В желеобразной субстанции пуповины находятся клетки, генетически совпадающие с ребенком, но не распределенные по различным типам тканей. Такие клетки называются «стволовыми»: как новое дерево может вырасти из одной ветки, так и различные части тела теоретически способны вырасти из стволовых клеток. Из клеток крови пуповины можно вырастить такие ткани, как, например, костный мозг, в то время как из клеток желеобразной субстанции могут получиться структурные компоненты тела: кости, мышцы, хрящи и жир.
На буклетах, рекламирующих криогенную заморозку пуповины, есть два типа иллюстраций: милые и улыбающиеся дети, занятые игрой, или ученые в защитных костюмах, выполняющие сложное лабораторное задание.

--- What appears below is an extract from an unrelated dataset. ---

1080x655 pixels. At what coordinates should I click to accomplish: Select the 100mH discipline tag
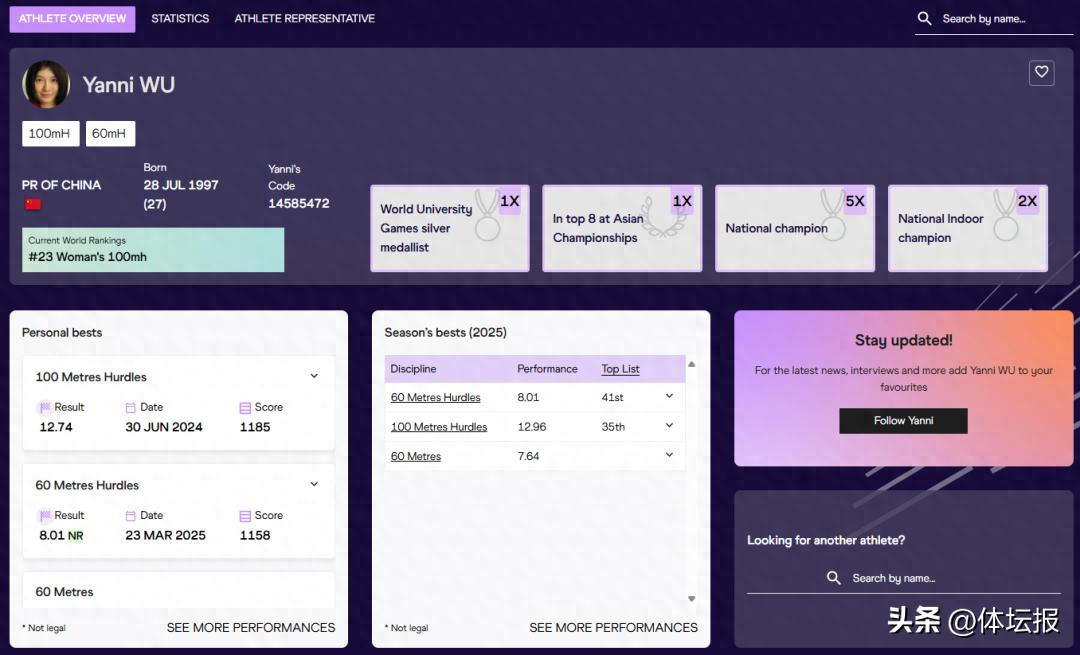click(50, 134)
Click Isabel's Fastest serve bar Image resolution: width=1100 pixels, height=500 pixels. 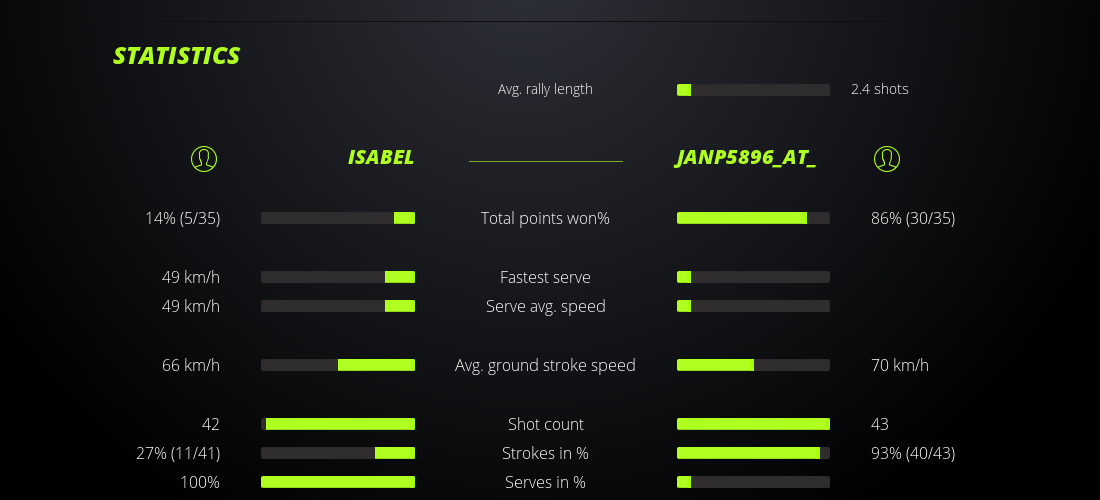point(338,277)
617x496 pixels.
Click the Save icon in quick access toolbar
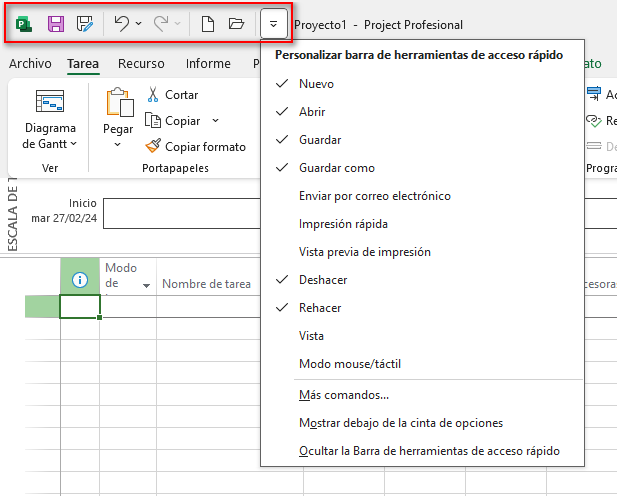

Невозможно встретить картинки, на которых был бы запечатлен рассеянный склероз, болезнь Паркинсона или лейкемия, несмотря на заявления о том, что хранение стволовых клеток может стать для человека своего рода страховкой от этих заболеваний. Можно пожертвовать стволовые клетки в общественный банк, передать их другому человеку или заплатить частной компании за хранение стволовых клеток вашего ребенка, которыми смогут пользоваться только члены вашей семьи.
В ряде культур до сих пор принято верить в длящуюся на протяжении всей жизни внутреннюю связь ребенка с его пуповиной. По этой причине к пуповине нужно относиться уважительно. Если вы хотите, чтобы частный банк хранил пуповину вашего ребенка, вам нужно договориться с ученым, который после появления на свет вашего младенца сможет извлечь стволовые клетки в тот критический период, пока они еще живы. Пожизненную связь ребенка с пуповиной можно поддерживать, регулярно осуществляя выплаты по кредитной карте. Благодаря Национальной службе здравоохранения в Великобритании сейчас существует организация по хранению пуповинной крови: извлеченные из нее стволовые клетки исследуются учеными на предмет возможности их использования в трансплантатах костного мозга. В течение десяти лет мы перестали выбрасывать послед в мусорное ведро и снова наделили его чуть было не забытым глубинным смыслом.
Существуют разногласия по поводу того, могут ли частные банки предоставить достаточно стволовых клеток для лечения взрослого. Непонятно, оправдана ли высокая стоимость хранения пуповины ребенка для использования им самим. Даже если житель Восточной Африки ощущает связь с деревом, под которым была закопана его пуповина и которое привязывает его к определенному участку земли, мы вряд ли будем черпать силы из регулярных посещений криогенной лаборатории. Между лабораториями существует система обмена, и может случиться так, что пуповина вашего ребенка окажется в другой стране, где она не будет вам доступна. Однако так она хотя бы получит защиту от муравьев, свиней, собак и сорок.